Exercise inputs -
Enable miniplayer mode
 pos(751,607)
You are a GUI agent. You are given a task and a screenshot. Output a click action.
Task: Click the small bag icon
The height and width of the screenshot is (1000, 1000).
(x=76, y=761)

Work to complete - Can you rewrite the data, switching every "screenshot" to "screen capture" and leaving everything else unchanged?

Answer to this problem -
Enable miniplayer mode
 pos(751,607)
You are a GUI agent. You are given a task and a screen capture. Output a click action.
Task: Click the small bag icon
The height and width of the screen capture is (1000, 1000).
(x=76, y=761)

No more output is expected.